Search code examples
mysqlcdatabaseoperating-systeminnodb

How to ask for continuous blocks (non fragmented) when appending or creating files in C?


So i want to understand how DBMS implementation works

To give an example :

MySQL implements each tables with its own pages, which are 16KB

so each table is a file, and is a multiple of 16KB, considering how large is it and therefore how many pages it needs

Now i read somewhere that these pages don't get fragmented in disk image or memory image, so my question is, HOW?

how do DBMS developers tell the operating system that "hey i just added a 16KB data (page) to this file, but make this page doesn't get fragmented"

is it because the memory image doesn't actually show how bytes are really stored on disk and its logical?

or is it because these DBMSes somehow ask the O.S to make sure these chunks of 16KB bytes do not get fragmented?

and how to do this in C?


Solution

  • 50 years ago, your question was a hot topic in Computer Science and Engineering. But not today.

    Virtually every hard drive has an allocation unit of 512 bytes. CDs have an AU of 2KB. Certain SSDs, when tuned for MySQL, have an AU of 16KB.

    There are many different "filesystems". Windows has (at least) FAT-32 and NTFS. *nix has lots. Each FS prides itself with doing a better job at something. But freespace management fights with allocation unit size. Remember the hassle DOS had with it's FAT-16 while disks were getting bigger and bigger? The "16" in the name refers to the disk having up to 2^16 blocks. That forced a 2GB disk drive had an allocation unit of 32KB! The typical system had a lot of little files, literally half the disk was probably wasted!

    I'm talking about "Allocation Units" because that is essentially the only way to prevent the OS from thinking about scattering the blocks around the drive.

    Let's look at your question from a marketing point of view. If fragmentation is such a big deal, then

    1. New, better, filesystems would come along to solve the problem -- though not necessarily in the simplistic way you mentioned.
    2. Operating systems have known about the problem, so they have ways of "trying" to allocate in chunks. But they are always willing to give you little pieces when necessary.
    3. MySQL's InnoDB (circa 2000) went to a lot of effort of allocating in "extents" of 4MB(?) in hopes of getting contiguously allocated disk. But when it failed, nothing would crash.
    4. Software would bypass the problem, such as by using "raw drive access. But notice how that is not in the forefront of "how to optimize your database"? If even available, it is buried in the "Oh, by the way" chapter.

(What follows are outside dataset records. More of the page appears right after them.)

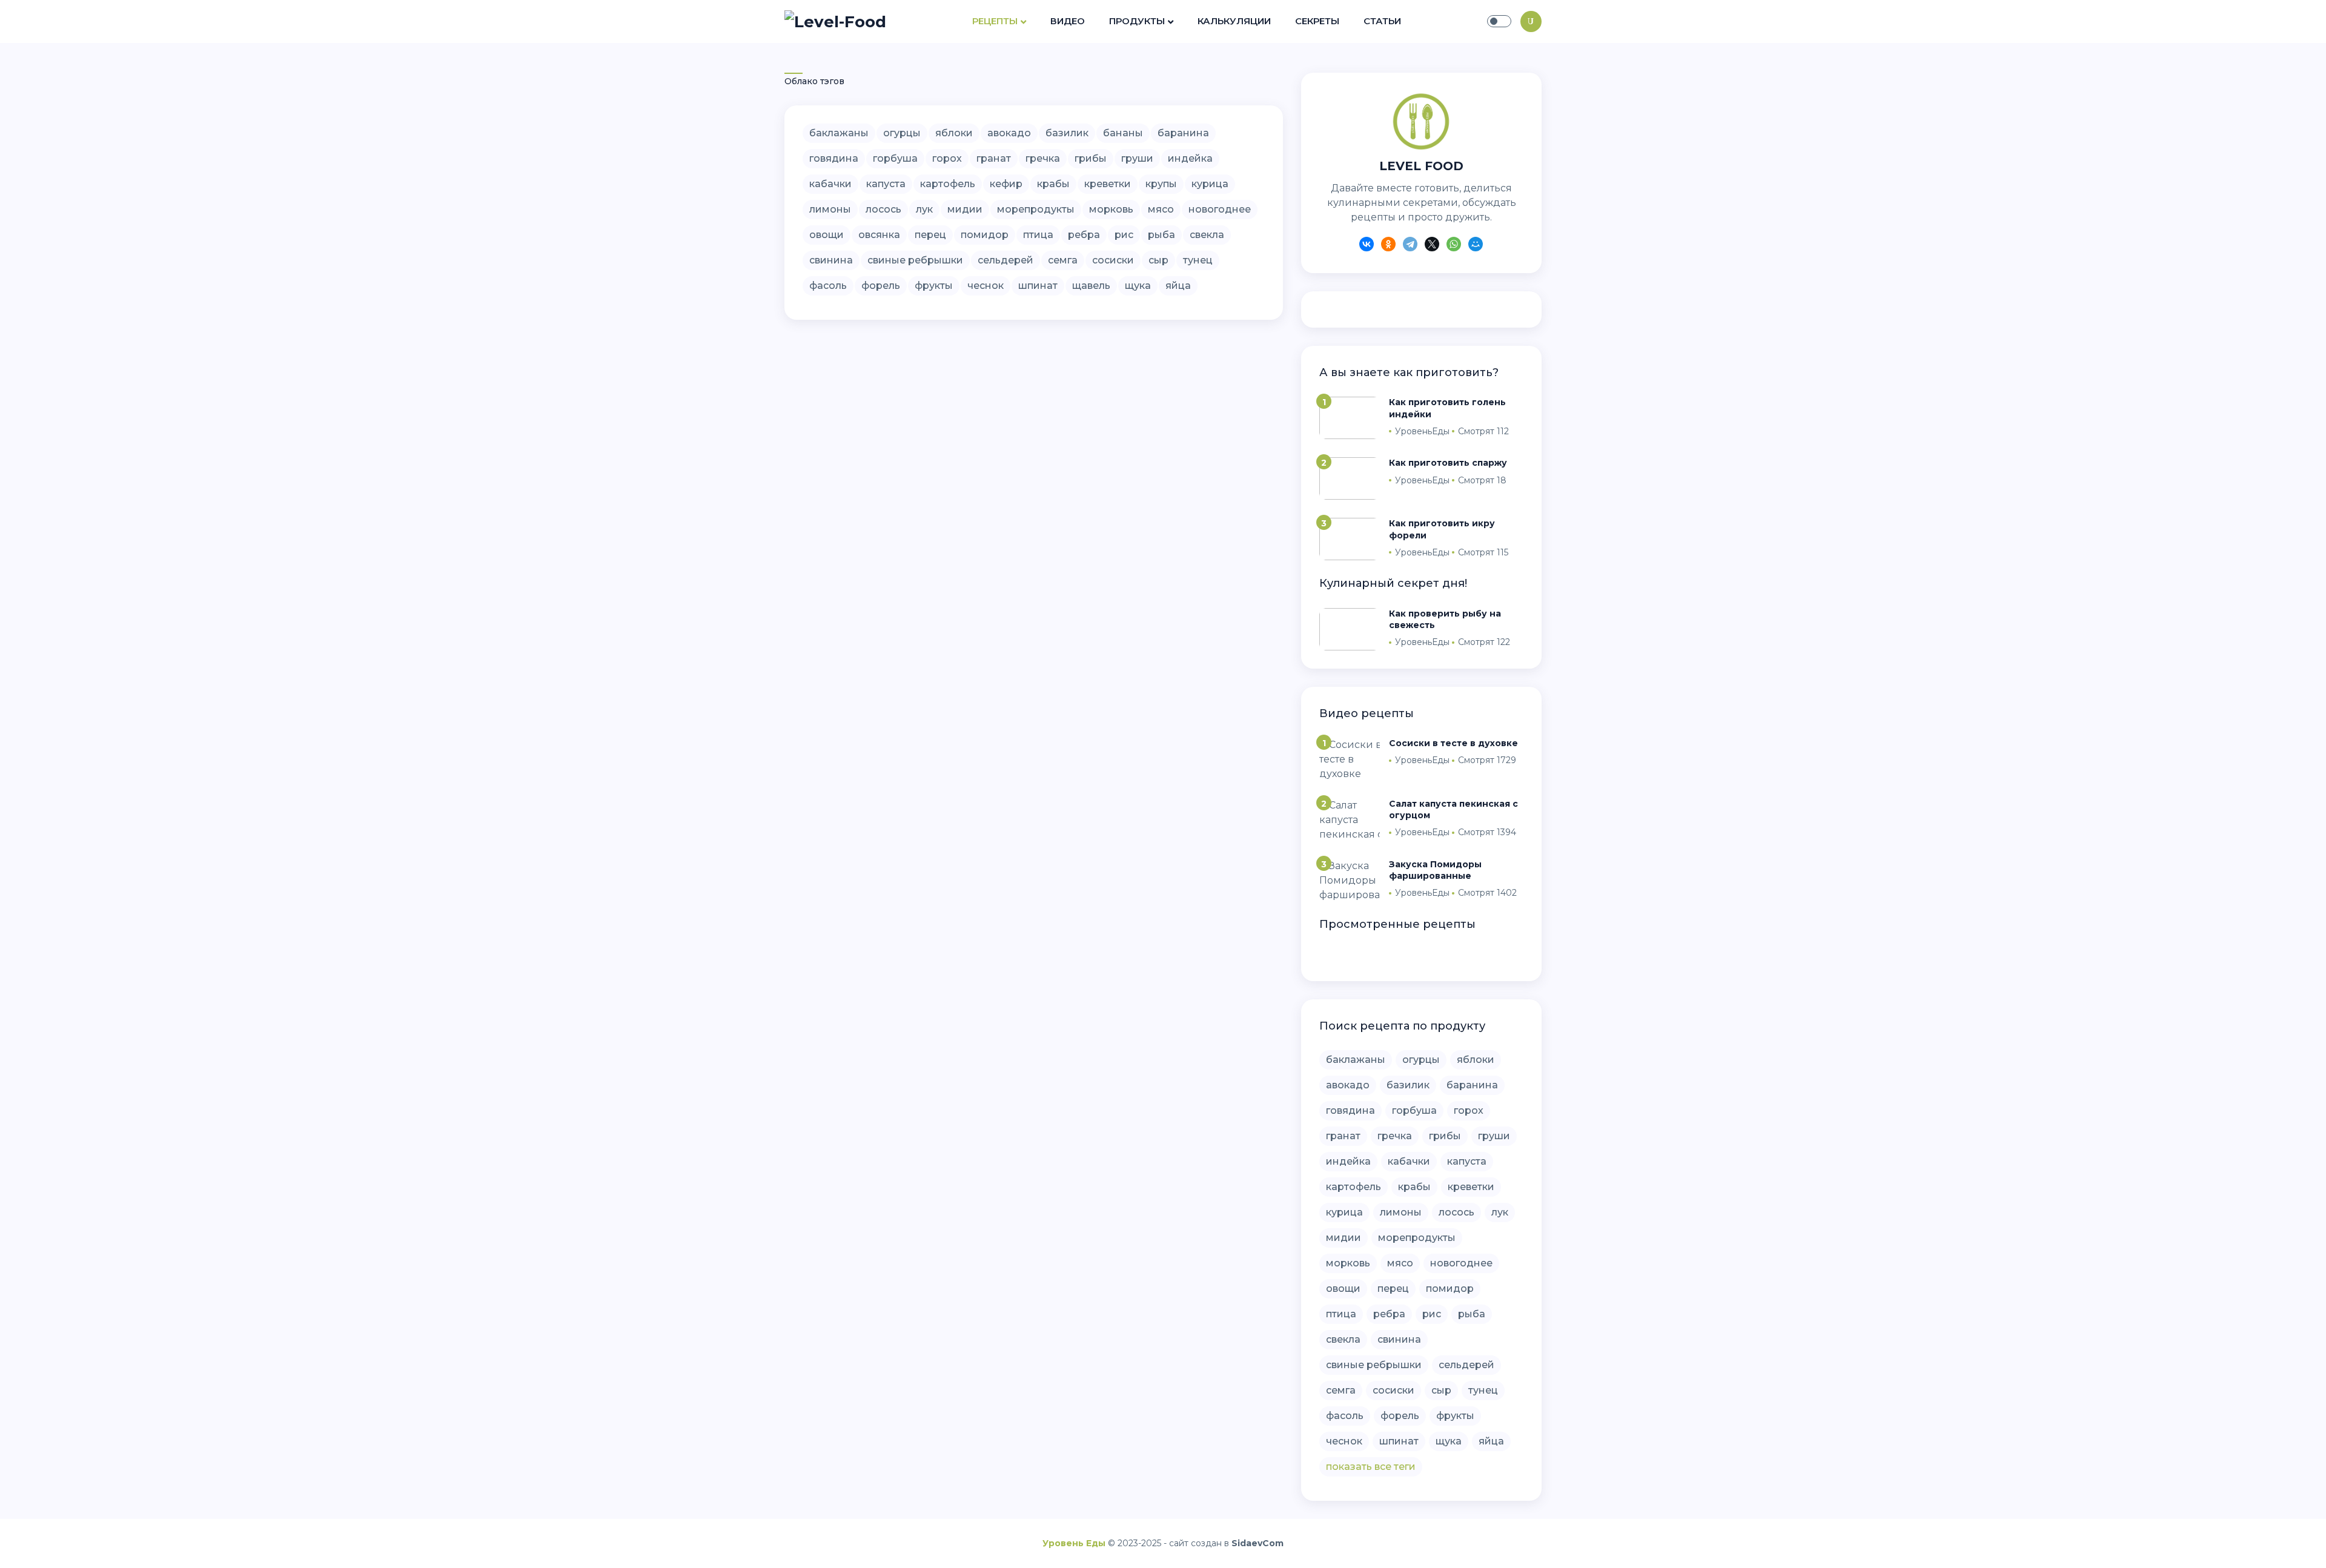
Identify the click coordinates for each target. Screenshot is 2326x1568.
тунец (1198, 260)
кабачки (830, 184)
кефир (1006, 184)
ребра (1084, 234)
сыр (1158, 260)
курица (1209, 184)
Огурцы (902, 133)
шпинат (1038, 285)
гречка (1042, 158)
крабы (1053, 184)
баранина (1183, 133)
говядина (833, 158)
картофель (947, 184)
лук (924, 209)
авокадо (1009, 133)
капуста (886, 184)
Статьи (1382, 21)
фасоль (828, 285)
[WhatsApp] (1454, 246)
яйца (1178, 285)
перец (930, 234)
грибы (1091, 158)
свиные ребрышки (915, 260)
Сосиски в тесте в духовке (1453, 743)
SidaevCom (1257, 1543)
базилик (1066, 133)
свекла (1207, 234)
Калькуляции (1234, 21)
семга (1063, 260)
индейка (1190, 158)
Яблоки (954, 133)
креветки (1107, 184)
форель (880, 285)
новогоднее (1219, 209)
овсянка (879, 234)
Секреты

    A few decades ago, there were some OSs that would let you pre-allocate a file that was "contiguous". I have not heard of such recently.

    Enterprise systems solved the issue by using hardware RAID controllers with Battery Backed Write Cache. Not only would the scatter-gather be hidden from the user, but writes became 'instantaneous' because of the crash-safe cache.

    SSDs don't have any seek time (unlike HDDs), so it really does not matter if a block is chopped up. Sure, there is some code to deal with it, but that is really insignificant compared to the transfer, checksum, mutex, system call, etc, etc, times.

    I have a Rule of Thumb: If a potential optimization does not look like it will help by 10%, I drop it and move on to something else. I suggest you move on.